= Requirements =
Render everything from the line containing "This screenshot has height=496, width=2576." down to the line containing "Image resolution: width=863" as a two-column CSV headed text and answer. Give one row for each text and its answer, put each value in a single quoted field, and turn any line breaks into spaces.

Rows showing where targets appear
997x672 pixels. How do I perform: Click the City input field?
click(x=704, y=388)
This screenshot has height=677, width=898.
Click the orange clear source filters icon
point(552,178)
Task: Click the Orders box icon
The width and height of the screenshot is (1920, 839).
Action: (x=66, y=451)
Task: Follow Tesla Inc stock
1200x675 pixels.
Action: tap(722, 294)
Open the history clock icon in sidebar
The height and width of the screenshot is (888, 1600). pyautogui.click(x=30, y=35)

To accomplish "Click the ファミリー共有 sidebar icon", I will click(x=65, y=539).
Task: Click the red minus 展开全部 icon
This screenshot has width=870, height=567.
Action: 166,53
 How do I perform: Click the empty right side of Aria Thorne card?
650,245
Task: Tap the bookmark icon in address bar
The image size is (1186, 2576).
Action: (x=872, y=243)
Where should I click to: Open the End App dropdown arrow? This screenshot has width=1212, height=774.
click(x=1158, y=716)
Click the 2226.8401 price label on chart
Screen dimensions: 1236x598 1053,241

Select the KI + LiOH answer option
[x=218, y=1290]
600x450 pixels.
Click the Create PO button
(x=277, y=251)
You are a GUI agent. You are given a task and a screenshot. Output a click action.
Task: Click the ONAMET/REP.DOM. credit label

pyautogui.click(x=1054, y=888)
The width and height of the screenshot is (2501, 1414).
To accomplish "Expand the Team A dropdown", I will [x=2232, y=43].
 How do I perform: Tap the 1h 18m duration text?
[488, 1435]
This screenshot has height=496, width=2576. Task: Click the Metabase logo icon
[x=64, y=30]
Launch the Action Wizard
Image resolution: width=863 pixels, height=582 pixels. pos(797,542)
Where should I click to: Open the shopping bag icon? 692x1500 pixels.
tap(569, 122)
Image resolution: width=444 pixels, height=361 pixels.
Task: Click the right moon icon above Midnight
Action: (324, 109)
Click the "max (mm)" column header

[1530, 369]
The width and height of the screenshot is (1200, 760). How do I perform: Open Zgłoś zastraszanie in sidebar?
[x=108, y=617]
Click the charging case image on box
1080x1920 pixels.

= Solved problem =
text,answer
"This screenshot has height=496, width=2576. Task: Click the Metabase logo icon","[x=64, y=30]"
"Launch the Action Wizard","Image resolution: width=863 pixels, height=582 pixels. pos(797,542)"